Le grade de capitaine de la milice est convoité à cause de l'honneur qui en découle et de l'influence considérable qu'il permet au porteur d'exercer dans les affaires communautaires. À une époque où l'on prend très au sérieux sa propre dignité et le protocole, le capitaine de la milice a sa place à l'église juste derrière le seigneur et reçoit le pain bénit après celui-ci, mais avant tous les autres paroissiens. Aux colonies où, comme en France, le port de l'épée est réservé aux militaires et aux gentilshommes, il y a droit aussi et il doit porter le hausse-col doré. Ce ne sont pas là, comme on pourrait croire, détails anodins ou motifs à badinerie : en 1752, le gouverneur général Duquesne ne reconnaît que les officiers portant épée et hausse-col. Dans les villes, plusieurs ajoutent aussi, pour l'apparat, l'esponton, qui est la demi-pique des officiers. À l'instar des seigneurs et des religieux, les capitaines de milice n'ont pas à payer les taxes royales et sont exemptés de l'obligation de loger des soldats chez eux. On les dispense aussi de travailler manuellement aux corvées, bien qu'ils doivent assumer la responsabilité de les faire accomplir.

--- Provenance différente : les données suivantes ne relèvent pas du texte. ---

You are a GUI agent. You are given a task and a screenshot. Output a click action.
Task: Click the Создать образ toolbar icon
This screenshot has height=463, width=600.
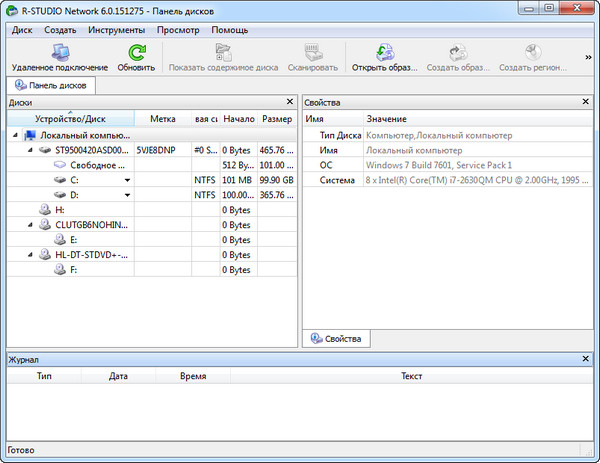coord(458,52)
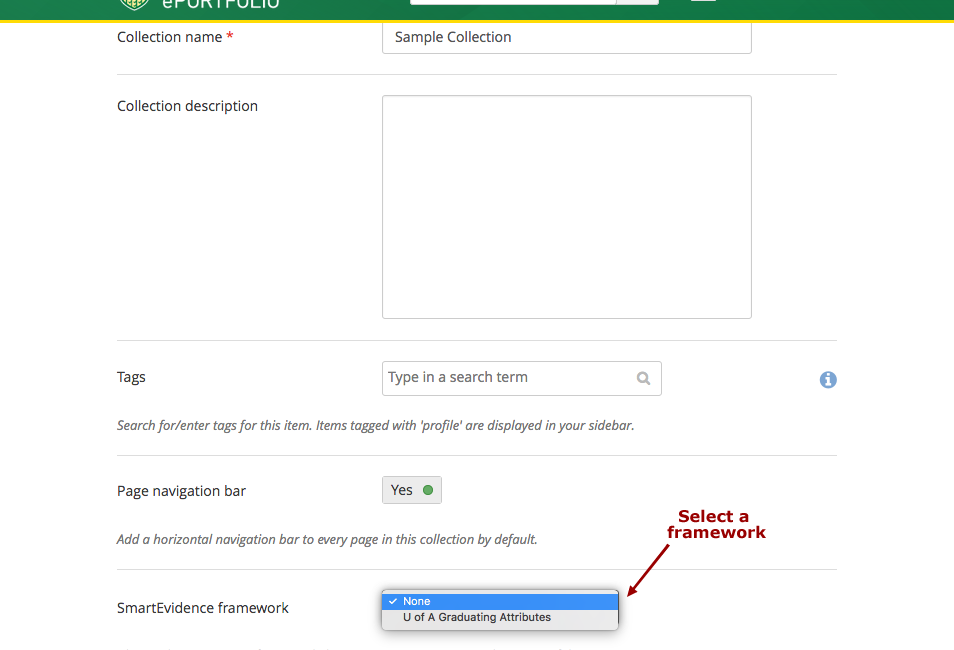Click the Page navigation bar label
This screenshot has height=650, width=954.
tap(181, 491)
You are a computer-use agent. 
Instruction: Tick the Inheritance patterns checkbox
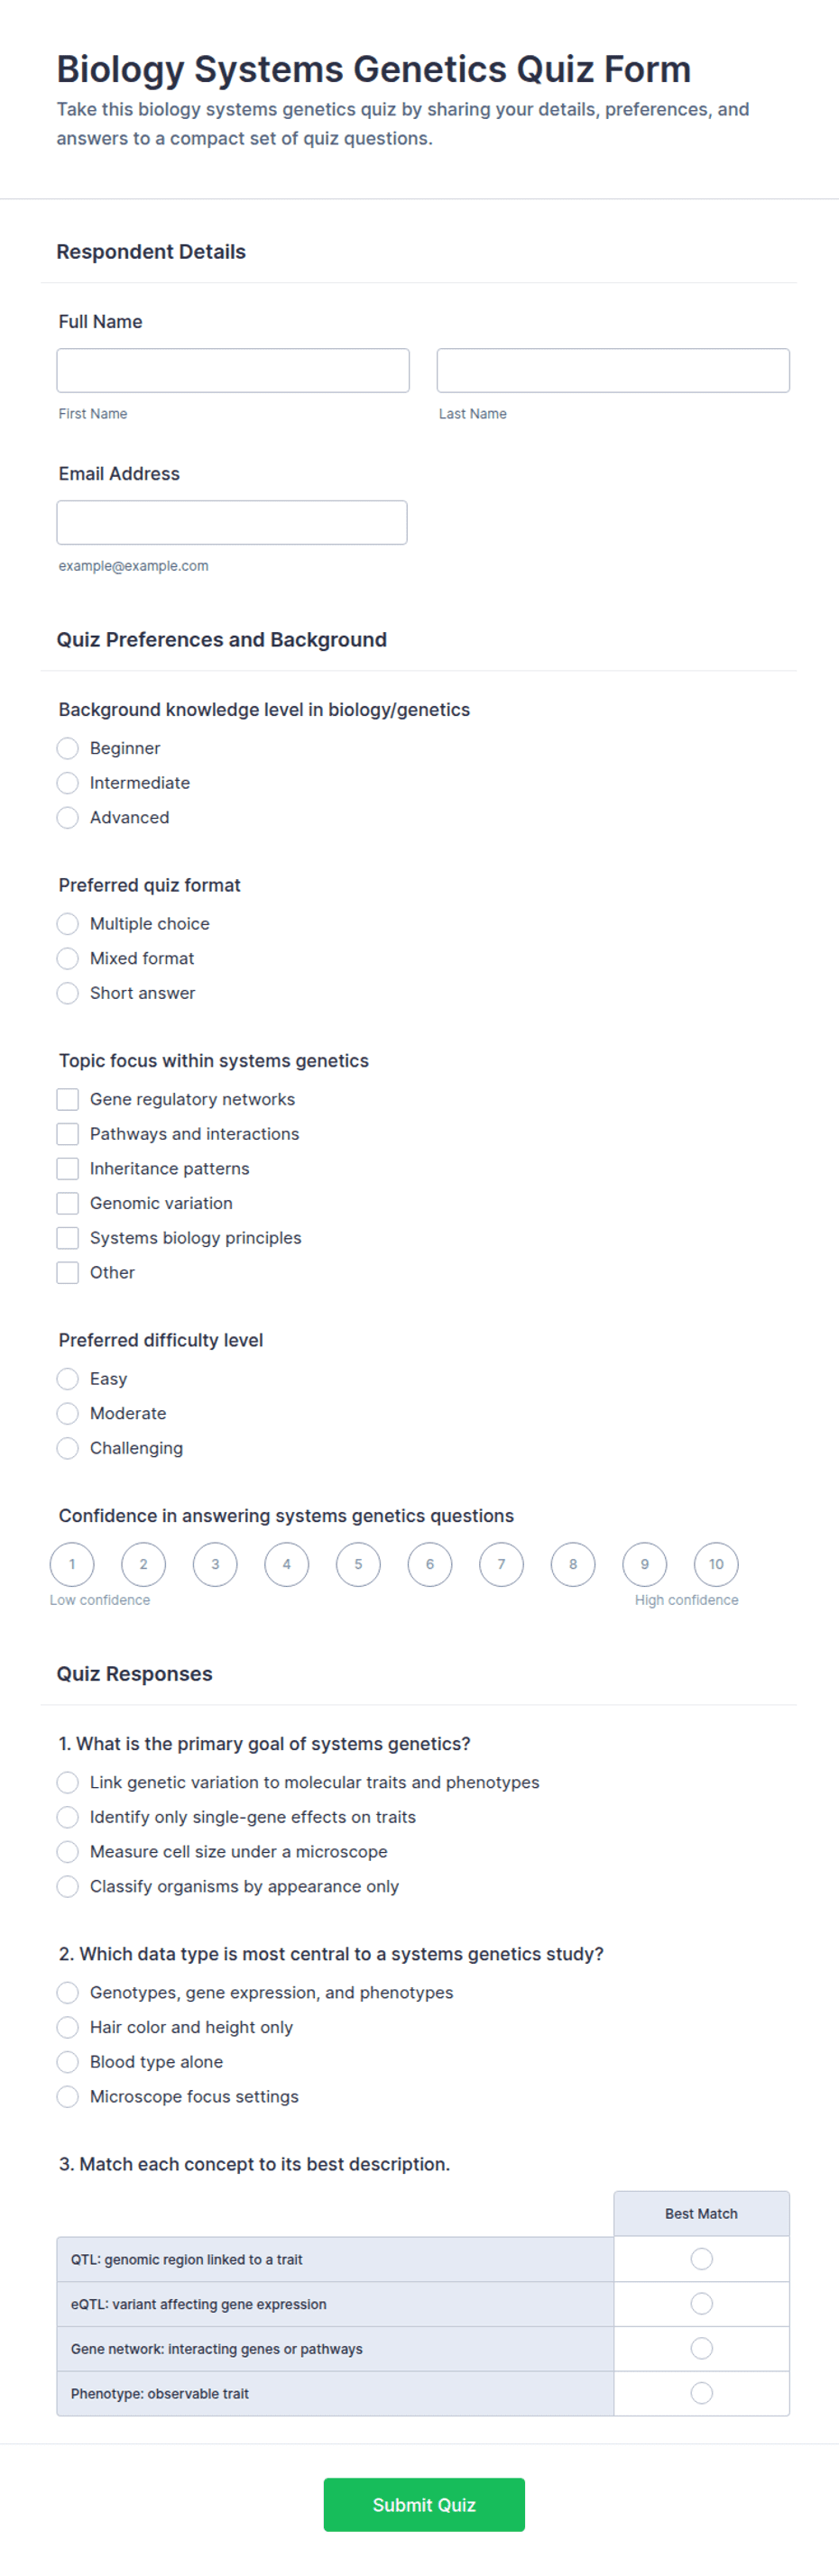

Ces petits privilèges honorifiques mènent quelquefois à des querelles de protocole entre le seigneur de l'endroit - habituellement officier de la Marine par surcroît - et son distingué sujet et censitaire, qui acquiert parfois trop d'importance. Mais elles n'entraînent rien de grave. Il arrive aussi que le capitaine serve d'intermédiaire entre les habitants et le seigneur, à moins que capitaine et seigneur soient le même homme, ce qui se produit dans plus des deux tiers des cas, surtout sous Louis XIV. Cette proportion baisse considérablement à partir du début du XVIIIe siècle, alors que les seigneurs prennent de plus en plus les places d'officiers dans les Compagnies franches de la Marine, laissant ainsi à d'autres les postes de capitaines de la milice. Quel que soit l'état civil de ceux qui les occupent, le gouverneur général et l'intendant s'attendent à ce qu'ils soient des agents efficaces du pouvoir central.